However, police discovered an instant-message conversation between Diaz–Santiago and a co-worker from the Friday before the murders, in which Diaz–Santiago said it was appellant's suggestion they meet; he had been waiting outside her workplace that day and tried to persuade her to take Monday off so he could spend the day with her and Kayla; he wanted to talk to her about resuming their relationship. Diaz–Santiago expressed ambivalence to appellant, her co-worker, and an additional friend about whether this was a good idea. The friend thought it was odd that appellant wanted Kayla to be present because he rarely asked about her when he called Diaz–Santiago. Diaz–Santiago told her friend and her sister that she planned to be home with Kayla on Monday when appellant came over.

A week later, appellant gave a fifth statement to police after waiving his rights. This version was consistent with his second statement—he met Diaz–Santiago at her workplace the Friday before the murders—except he denied having sex with her in the car, and further claimed it was Diaz–Santiago's idea that they meet on Monday to discuss child support. He reiterated his admission in his fourth statement that he went to the victims' apartment in the blue Honda. He maintained Diaz–Santiago initiated unprotected sex after she answered the door in lingerie; she requested they resume their relationship, but he declined. He stated while he was on the phone with his girlfriend in the bathroom, Kayla woke up and Diaz–Santiago fed her, then Diaz–Santiago gave him his belongings, which included the Playstation console, told him not to come back, and that she would take care of the child support issue; he then left.

(Items in a dataset)
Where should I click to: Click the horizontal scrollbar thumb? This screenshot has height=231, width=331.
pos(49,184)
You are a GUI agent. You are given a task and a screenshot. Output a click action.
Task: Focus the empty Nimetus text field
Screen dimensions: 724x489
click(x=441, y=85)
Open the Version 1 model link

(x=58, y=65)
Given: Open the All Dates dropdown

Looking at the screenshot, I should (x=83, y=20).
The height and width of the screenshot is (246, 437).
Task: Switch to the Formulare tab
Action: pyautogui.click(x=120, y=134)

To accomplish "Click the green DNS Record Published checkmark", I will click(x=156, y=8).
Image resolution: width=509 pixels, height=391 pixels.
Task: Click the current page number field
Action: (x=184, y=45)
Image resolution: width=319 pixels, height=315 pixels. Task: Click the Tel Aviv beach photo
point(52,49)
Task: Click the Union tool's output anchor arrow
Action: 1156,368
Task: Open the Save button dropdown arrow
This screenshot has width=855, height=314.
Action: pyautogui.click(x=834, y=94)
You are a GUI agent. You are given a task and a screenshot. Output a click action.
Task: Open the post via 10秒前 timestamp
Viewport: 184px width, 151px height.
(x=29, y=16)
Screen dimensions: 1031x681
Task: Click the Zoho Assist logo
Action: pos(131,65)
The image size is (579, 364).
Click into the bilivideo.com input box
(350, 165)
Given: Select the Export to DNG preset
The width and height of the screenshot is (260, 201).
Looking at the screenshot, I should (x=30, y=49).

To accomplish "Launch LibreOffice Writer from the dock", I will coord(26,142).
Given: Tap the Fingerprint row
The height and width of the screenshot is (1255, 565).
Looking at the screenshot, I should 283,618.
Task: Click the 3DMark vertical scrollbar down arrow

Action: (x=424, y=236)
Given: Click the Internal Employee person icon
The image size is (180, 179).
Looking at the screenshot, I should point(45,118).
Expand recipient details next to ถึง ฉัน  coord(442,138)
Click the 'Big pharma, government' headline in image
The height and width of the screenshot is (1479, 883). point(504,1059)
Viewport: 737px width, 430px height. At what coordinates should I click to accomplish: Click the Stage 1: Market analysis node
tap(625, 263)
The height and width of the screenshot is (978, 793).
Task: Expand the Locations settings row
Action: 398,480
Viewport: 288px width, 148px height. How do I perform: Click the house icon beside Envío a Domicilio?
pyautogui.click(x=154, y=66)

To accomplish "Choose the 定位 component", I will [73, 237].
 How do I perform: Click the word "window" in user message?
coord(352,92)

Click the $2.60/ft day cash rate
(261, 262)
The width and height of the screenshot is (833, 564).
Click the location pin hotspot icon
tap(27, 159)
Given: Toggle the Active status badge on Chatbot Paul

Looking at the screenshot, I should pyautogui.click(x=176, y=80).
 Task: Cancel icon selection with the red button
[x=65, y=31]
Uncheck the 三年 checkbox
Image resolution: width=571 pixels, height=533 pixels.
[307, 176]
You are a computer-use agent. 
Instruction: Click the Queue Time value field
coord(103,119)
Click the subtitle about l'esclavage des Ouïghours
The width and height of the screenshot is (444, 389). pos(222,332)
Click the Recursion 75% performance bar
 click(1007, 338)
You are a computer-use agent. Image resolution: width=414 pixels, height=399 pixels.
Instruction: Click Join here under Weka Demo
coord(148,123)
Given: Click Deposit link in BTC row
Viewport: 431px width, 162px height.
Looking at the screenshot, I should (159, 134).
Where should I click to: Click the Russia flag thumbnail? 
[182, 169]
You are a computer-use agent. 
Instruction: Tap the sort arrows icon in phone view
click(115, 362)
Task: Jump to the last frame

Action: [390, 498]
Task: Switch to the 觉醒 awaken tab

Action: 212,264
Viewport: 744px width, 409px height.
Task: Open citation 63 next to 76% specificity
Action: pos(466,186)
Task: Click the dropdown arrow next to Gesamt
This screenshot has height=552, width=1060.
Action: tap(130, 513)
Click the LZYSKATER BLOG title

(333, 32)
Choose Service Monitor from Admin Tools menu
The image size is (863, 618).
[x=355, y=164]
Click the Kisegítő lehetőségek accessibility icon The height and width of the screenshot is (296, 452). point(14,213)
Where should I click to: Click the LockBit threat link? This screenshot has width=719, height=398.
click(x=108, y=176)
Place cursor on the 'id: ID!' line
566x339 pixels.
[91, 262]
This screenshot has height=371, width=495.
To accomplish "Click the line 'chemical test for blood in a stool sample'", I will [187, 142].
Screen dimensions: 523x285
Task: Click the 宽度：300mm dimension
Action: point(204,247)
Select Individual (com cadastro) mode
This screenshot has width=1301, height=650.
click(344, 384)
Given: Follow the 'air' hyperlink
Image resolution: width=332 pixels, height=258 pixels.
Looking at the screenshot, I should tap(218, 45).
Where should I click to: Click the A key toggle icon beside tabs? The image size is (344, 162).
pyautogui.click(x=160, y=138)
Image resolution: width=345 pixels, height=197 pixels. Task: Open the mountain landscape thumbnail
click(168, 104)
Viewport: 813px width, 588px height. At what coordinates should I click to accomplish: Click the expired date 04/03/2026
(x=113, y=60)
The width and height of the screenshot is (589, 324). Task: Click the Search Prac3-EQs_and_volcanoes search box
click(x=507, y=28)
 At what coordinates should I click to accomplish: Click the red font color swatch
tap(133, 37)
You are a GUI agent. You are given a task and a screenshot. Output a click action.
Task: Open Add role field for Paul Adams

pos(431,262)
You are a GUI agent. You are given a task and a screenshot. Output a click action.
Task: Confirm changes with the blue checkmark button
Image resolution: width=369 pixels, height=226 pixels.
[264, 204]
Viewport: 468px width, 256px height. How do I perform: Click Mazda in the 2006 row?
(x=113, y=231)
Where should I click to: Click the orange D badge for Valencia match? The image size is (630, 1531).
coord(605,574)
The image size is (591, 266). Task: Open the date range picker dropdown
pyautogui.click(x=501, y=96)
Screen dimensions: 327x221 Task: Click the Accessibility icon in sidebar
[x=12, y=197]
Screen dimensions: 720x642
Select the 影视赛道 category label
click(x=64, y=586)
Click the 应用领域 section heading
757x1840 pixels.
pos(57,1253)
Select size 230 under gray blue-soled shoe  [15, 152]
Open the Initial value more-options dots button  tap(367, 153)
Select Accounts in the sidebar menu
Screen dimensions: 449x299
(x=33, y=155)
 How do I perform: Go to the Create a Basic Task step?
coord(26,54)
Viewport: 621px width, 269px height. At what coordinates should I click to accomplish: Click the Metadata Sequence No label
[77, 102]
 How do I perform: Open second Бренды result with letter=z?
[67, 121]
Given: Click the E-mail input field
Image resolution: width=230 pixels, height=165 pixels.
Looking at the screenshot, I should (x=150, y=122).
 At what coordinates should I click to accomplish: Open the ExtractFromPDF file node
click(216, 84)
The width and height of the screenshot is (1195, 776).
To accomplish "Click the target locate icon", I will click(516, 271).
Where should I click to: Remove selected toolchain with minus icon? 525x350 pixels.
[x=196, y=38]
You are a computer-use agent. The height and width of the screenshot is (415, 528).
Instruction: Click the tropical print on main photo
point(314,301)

# WRITTEN TASKS:
• 1. Edit the court excerpt, everything from "However, police discovered" down to "appellant came over.", putting "colleague" wherever "co-worker" appears.
• 2. In the court excerpt, what did the friend think was odd?
• 3. Please continue the court excerpt past its final sentence.

# OUTPUTS BY TASK:
• 1.
However, police discovered an instant-message conversation between Diaz–Santiago and a colleague from the Friday before the murders, in which Diaz–Santiago said it was appellant's suggestion they meet; he had been waiting outside her workplace that day and tried to persuade her to take Monday off so he could spend the day with her and Kayla; he wanted to talk to her about resuming their relationship. Diaz–Santiago expressed ambivalence to appellant, her colleague, and an additional friend about whether this was a good idea. The friend thought it was odd that appellant wanted Kayla to be present because he rarely asked about her when he called Diaz–Santiago. Diaz–Santiago told her friend and her sister that she planned to be home with Kayla on Monday when appellant came over.

• 2. The friend thought it was odd that appellant wanted Kayla to be present, because he rarely asked about her when he called Diaz–Santiago.

• 3.
Though appellant specifically denied killing the victims, police asked if this was something he had planned all weekend; he said no. When police suggested something must have happened during the visit that caused this, appellant initially did not respond, but then agreed something happened. The questioning officer asked, [S]o[,] what you're telling me is something happened in that apartment that caused you to snap and that's what caused you to kill her [?] Id., at 398. Appellant nodded affirmatively, and moments later said Diaz–Santiago became angry when he refused to stay. His next few exchanges with the officer were focused on his concern that if he said anything more, he would not be going home, and he said he needed to talk to his girlfriend before saying anything more. When the officer confronted appe...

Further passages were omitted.